# Information:
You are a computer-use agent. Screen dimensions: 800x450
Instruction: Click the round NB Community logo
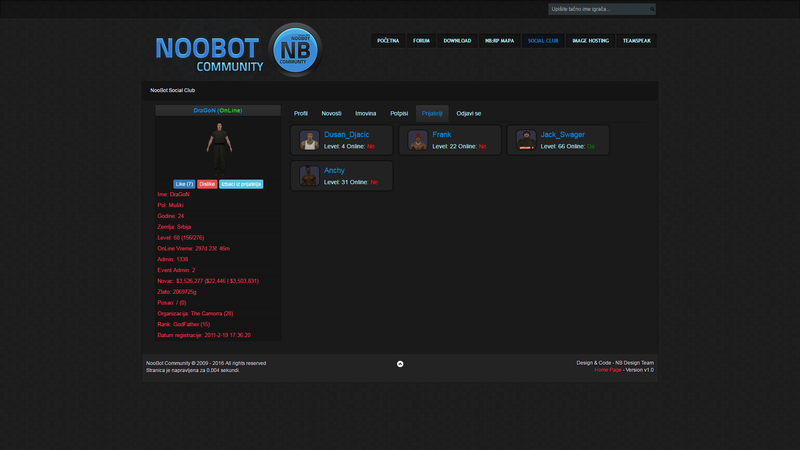tap(296, 50)
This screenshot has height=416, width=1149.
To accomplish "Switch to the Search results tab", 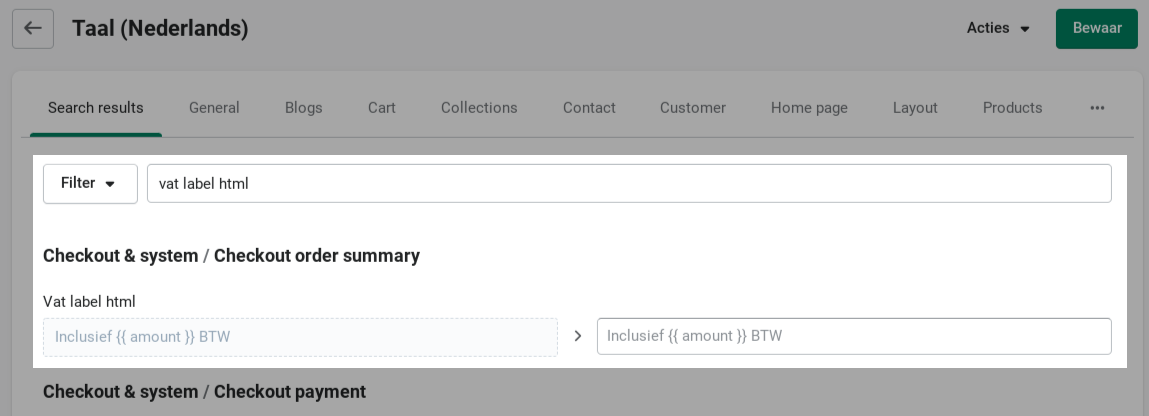I will pos(96,108).
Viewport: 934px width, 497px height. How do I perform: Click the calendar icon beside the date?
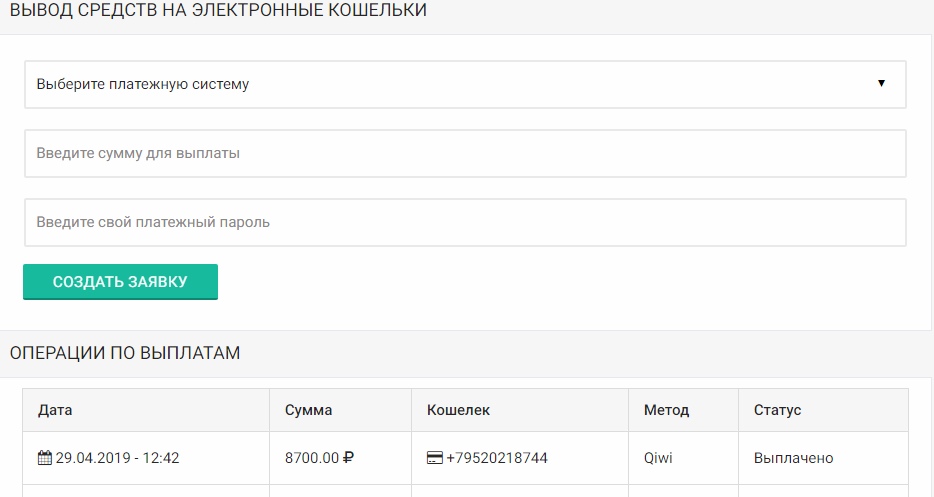click(44, 458)
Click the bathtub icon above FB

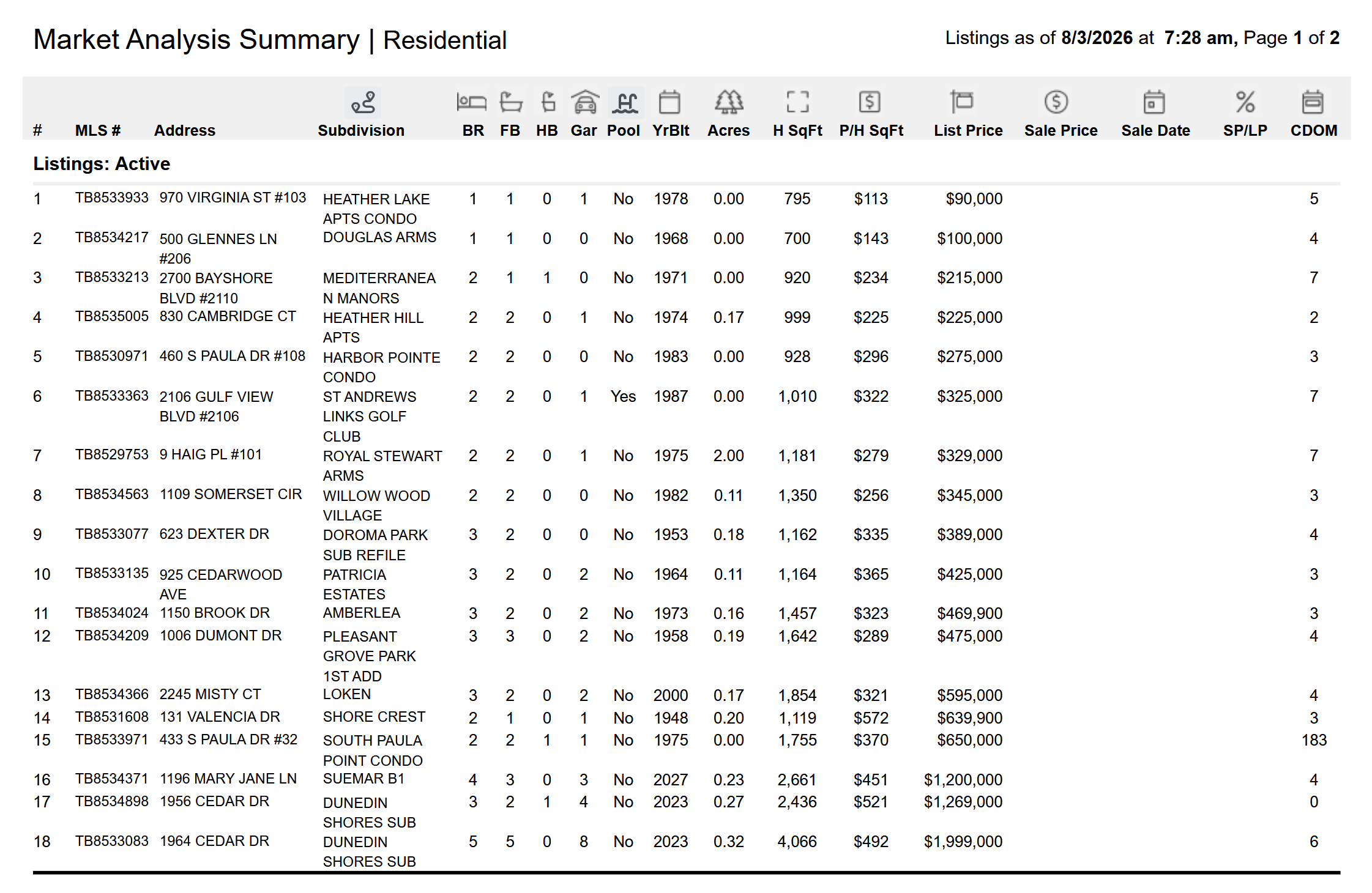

# Problem statement:
Inclusive range, exact copy: the line containing "Viewport: 934px width, 497px" through the last line of the listing. Print nothing else, and no pictures.

# Expected output:
Viewport: 934px width, 497px height. How do I perform: Click the calendar icon beside the date?
click(44, 458)
Click the bathtub icon above FB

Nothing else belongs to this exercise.